Work required:
Write out, word for word, the full text below on pacing social media posts in the weeks before an art show.

Text provided:

○ ○ ○ ○ ○ ○ ○

Hey! You're framing this exactly right. It IS a sequencing problem, and the artists who build real anticipation for a show treat it like a three-act structure, not a countdown clock.

Here's the pacing framework that works:

- Weeks 6-4 out: lead with the STORY, not the art. Why this body of work exists, what shifted in your practice, the question you're trying to answer with these pieces. Process clips are gold here but pair each one with a sentence of context so viewers know stakes are building toward something. One Reel showing your studio wall with pieces turned backward and a caption like "12 new works. You'll see them October [X]" does more than five process clips in a row.

- Weeks 3-2 out: start revealing fragments. Tight crops, details, color palettes, one full piece maximum. The move is showing enough that people start forming expectations about what the full collection looks like, but never confirming. A detail shot of brushwork with "this one almost didn't make the cut" gives viewers a reason to come back.

- Final week: flip the ratio. Now you show 2-3 finished works (not all of them, never all of them) and the energy shifts from "what is this going to be" to "I need to see the rest in person." This is where you name the date, time, location in every single Reel.

The mistake most artists make is inverting this. They lead with finished work because it's their strongest content, burn through the reveal, and have nothing left to say by week two. Hold your best pieces for the room.

○ ○ ○ ○ ○ ○ ○

Provided data:
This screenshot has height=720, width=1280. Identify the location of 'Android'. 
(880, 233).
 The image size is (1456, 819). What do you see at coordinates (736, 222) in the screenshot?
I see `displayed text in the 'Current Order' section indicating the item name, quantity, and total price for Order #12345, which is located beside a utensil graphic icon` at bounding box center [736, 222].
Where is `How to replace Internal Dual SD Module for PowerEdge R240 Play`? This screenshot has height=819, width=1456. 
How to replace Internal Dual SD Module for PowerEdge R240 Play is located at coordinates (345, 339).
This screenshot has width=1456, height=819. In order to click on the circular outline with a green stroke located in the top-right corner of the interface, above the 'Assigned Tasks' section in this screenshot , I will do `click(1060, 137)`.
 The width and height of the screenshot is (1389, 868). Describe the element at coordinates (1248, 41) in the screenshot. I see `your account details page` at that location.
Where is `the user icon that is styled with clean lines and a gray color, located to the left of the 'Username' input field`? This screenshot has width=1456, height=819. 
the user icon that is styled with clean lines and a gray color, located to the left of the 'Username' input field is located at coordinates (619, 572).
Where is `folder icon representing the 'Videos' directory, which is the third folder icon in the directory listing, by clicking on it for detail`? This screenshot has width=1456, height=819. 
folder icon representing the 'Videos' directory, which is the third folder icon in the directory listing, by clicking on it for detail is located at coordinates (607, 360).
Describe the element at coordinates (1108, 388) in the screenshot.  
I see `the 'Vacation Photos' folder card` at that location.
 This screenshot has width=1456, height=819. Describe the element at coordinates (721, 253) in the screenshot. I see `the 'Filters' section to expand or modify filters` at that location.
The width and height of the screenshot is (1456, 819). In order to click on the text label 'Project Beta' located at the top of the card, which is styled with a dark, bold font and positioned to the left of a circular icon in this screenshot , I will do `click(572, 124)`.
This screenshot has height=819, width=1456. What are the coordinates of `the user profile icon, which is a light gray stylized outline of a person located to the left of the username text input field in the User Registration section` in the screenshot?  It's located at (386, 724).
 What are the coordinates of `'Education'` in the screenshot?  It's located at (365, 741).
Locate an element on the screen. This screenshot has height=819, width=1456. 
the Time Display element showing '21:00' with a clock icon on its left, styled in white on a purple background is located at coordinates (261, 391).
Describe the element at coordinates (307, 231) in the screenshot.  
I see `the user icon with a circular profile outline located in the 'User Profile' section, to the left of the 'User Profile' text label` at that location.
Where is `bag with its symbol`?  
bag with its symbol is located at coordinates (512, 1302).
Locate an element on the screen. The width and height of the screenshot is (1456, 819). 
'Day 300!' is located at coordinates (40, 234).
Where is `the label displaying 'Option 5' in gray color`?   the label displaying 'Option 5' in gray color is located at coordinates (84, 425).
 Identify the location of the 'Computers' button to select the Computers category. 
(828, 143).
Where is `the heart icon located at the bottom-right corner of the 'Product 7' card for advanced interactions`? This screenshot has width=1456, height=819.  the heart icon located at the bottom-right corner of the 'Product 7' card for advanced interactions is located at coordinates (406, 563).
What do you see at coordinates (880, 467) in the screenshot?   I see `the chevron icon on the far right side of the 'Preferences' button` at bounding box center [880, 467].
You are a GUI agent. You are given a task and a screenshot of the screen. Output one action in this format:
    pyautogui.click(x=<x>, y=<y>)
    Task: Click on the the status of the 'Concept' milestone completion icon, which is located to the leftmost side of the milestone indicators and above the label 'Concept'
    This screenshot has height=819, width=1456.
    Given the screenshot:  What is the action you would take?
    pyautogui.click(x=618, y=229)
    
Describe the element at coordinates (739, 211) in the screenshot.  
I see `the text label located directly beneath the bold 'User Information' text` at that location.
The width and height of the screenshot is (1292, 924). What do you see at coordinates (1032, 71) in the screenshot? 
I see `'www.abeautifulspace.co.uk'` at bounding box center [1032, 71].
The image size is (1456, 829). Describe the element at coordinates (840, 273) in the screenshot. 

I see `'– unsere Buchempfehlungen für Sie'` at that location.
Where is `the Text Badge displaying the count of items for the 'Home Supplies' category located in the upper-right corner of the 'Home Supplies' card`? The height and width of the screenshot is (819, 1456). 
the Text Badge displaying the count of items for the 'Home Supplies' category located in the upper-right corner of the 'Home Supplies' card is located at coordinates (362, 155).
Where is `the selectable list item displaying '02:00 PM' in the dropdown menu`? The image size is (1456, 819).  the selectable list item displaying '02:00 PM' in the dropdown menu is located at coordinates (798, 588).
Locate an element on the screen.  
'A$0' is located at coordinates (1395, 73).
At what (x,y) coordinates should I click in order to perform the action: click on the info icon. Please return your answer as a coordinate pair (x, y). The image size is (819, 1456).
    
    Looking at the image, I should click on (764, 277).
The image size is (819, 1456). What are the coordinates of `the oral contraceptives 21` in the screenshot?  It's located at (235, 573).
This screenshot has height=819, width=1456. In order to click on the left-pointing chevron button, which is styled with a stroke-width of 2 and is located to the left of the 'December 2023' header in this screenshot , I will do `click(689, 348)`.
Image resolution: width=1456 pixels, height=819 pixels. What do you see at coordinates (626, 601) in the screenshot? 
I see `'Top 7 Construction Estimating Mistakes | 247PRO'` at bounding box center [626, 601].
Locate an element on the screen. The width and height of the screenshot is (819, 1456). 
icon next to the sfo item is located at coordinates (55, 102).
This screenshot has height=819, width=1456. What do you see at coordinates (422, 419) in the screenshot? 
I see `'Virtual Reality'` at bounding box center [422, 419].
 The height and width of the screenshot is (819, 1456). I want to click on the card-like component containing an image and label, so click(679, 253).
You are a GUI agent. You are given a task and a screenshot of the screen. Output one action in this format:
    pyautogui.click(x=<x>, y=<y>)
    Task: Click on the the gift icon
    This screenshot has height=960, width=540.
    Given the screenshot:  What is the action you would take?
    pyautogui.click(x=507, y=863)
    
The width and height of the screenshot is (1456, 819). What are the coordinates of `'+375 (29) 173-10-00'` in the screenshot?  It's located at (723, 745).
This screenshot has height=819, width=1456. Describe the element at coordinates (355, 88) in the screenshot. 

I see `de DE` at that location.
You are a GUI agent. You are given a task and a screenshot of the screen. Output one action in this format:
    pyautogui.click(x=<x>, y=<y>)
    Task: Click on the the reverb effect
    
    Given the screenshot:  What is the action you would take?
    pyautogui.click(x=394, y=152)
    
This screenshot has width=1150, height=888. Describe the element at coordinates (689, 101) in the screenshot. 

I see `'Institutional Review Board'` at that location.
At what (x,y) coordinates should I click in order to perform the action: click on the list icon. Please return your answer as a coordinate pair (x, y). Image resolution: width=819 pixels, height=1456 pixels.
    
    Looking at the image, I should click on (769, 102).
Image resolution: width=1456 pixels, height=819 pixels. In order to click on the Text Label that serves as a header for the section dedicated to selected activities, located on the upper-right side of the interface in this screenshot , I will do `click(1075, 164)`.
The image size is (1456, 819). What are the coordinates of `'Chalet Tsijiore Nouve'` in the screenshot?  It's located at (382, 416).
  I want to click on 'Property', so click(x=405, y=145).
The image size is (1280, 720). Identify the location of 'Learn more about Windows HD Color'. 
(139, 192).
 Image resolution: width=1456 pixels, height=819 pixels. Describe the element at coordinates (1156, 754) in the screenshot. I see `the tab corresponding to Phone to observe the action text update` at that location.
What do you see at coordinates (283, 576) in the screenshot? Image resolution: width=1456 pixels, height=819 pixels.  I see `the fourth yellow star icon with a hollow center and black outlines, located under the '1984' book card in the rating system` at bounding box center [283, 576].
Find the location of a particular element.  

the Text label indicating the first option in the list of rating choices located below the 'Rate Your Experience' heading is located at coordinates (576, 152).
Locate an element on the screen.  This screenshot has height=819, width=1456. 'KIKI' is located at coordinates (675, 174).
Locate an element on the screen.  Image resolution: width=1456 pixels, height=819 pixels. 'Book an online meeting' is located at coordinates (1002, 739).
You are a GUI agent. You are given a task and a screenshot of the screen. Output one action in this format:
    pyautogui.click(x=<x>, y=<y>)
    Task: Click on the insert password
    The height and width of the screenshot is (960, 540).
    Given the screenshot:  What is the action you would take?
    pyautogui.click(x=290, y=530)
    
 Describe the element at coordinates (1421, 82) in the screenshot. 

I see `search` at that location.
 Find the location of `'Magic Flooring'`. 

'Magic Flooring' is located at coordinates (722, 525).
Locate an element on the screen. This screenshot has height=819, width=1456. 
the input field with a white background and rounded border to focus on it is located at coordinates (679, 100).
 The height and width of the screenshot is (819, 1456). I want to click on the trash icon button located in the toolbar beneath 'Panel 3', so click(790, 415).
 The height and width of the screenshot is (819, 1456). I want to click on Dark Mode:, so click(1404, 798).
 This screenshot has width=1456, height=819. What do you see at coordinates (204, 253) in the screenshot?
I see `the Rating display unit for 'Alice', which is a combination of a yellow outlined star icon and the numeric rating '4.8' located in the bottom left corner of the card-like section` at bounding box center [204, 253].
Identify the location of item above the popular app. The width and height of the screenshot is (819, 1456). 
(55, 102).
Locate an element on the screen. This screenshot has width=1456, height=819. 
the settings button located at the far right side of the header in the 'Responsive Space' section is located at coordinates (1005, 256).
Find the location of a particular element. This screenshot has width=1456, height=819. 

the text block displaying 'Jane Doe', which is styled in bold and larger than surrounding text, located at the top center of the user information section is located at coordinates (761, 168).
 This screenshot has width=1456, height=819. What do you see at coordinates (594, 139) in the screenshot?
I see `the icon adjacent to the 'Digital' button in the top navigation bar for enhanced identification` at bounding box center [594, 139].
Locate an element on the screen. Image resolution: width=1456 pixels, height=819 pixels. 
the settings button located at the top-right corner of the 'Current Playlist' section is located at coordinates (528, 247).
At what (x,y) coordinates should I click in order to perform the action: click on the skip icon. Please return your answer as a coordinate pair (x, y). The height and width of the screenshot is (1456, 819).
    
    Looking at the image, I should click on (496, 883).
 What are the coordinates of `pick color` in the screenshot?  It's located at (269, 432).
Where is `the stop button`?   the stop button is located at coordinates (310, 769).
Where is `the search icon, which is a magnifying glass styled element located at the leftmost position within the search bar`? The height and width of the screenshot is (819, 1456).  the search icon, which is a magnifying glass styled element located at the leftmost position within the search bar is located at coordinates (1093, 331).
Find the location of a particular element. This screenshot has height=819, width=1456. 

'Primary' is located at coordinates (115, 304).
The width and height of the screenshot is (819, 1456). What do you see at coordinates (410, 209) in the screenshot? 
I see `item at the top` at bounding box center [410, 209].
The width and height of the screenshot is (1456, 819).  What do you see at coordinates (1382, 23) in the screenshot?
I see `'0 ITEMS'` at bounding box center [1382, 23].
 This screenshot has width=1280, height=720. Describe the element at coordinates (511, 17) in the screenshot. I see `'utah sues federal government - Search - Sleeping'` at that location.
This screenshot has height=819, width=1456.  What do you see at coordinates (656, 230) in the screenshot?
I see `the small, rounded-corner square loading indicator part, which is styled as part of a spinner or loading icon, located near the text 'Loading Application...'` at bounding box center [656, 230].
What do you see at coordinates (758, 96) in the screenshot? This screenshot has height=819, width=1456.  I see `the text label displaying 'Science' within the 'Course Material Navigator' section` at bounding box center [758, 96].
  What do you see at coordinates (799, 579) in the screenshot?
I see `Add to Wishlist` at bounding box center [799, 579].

○ ○ ○ ○ ○ ○ ○

Response to the task:
Hey! You're framing this exactly right. It IS a sequencing problem, and the artists who build real anticipation for a show treat it like a three-act structure, not a countdown clock.

Here's the pacing framework that works:

- Weeks 6-4 out: lead with the STORY, not the art. Why this body of work exists, what shifted in your practice, the question you're trying to answer with these pieces. Process clips are gold here but pair each one with a sentence of context so viewers know stakes are building toward something. One Reel showing your studio wall with pieces turned backward and a caption like "12 new works. You'll see them October [X]" does more than five process clips in a row.

- Weeks 3-2 out: start revealing fragments. Tight crops, details, color palettes, one full piece maximum. The move is showing enough that people start forming expectations about what the full collection looks like, but never confirming. A detail shot of brushwork with "this one almost didn't make the cut" gives viewers a reason to come back.

- Final week: flip the ratio. Now you show 2-3 finished works (not all of them, never all of them) and the energy shifts from "what is this going to be" to "I need to see the rest in person." This is where you name the date, time, location in every single Reel.

The mistake most artists make is inverting this. They lead with finished work because it's their strongest content, burn through the reveal, and have nothing left to say by week two. Hold your best pieces for the room.